Jak podaje portal "The Sun" wszystko zaczęło się od pojawienia się Kylie w rankingu Forbesa - najbogatszych kobiet pracujących samodzielnie. Niestety później okazało się, że firma Kylie Cosmetics nie do końca była tak samodzielnie prowadzona - jak wielokrotnie powtarzała to Kylie Jenner. Prawdopodobnie dane finansowe firmy zostały sfałszowane. 22-latka miała oficjalnie zarobić 300 milionów dolarów na sprzedaży kosmetyków.. W rzeczywistości przychód był niemal trzy razy mniejszy i wyniósł 125 milionów. Całą prawdę wyjawił ten sam magazyn, który zamieścił Kylie w owym zestawieniu. Poskutkowało to tym, że firma Jenner została usunięta z rankingu Forbesa, a firmie Kylie Cosmetics grozi poważny proces.
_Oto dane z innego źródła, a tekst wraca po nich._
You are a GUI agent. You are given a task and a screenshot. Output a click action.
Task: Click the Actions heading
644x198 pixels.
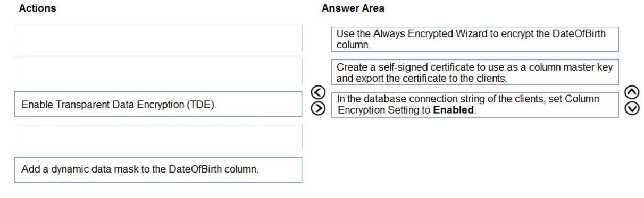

Sytuację nie tylko przeżywa Kylie, ale również jaj mama Kris.
Kris i Kylie bardzo się obawiają, że ta afera zaszkodzi ich markom i spowoduje kłopoty z rządem. Boją się też o reputację całej rodziny - powiedział informator "The Sun".
Następnie dodał, że obie najbardziej obawiają się strat finansowych, których w tym przypadku nie da się uniknąć.
Kris, która dostaje 10 procent od każdej umowy Kylie Cosmetics, jest spanikowana. Kylie nie odbiera od niej telefonów, bo nie wie, czy może jej ufać. Kris boi się, że córka ją zwolni, więc atmosfera jest naprawdę napięta - dodaje.
Przypomnijmy, że firma Kylie Cosmetics zyskała największą popularność dzięki kosmetykom, które powodują, że każdy może wyglądać jak córki najsławniejszego klanu na świecie.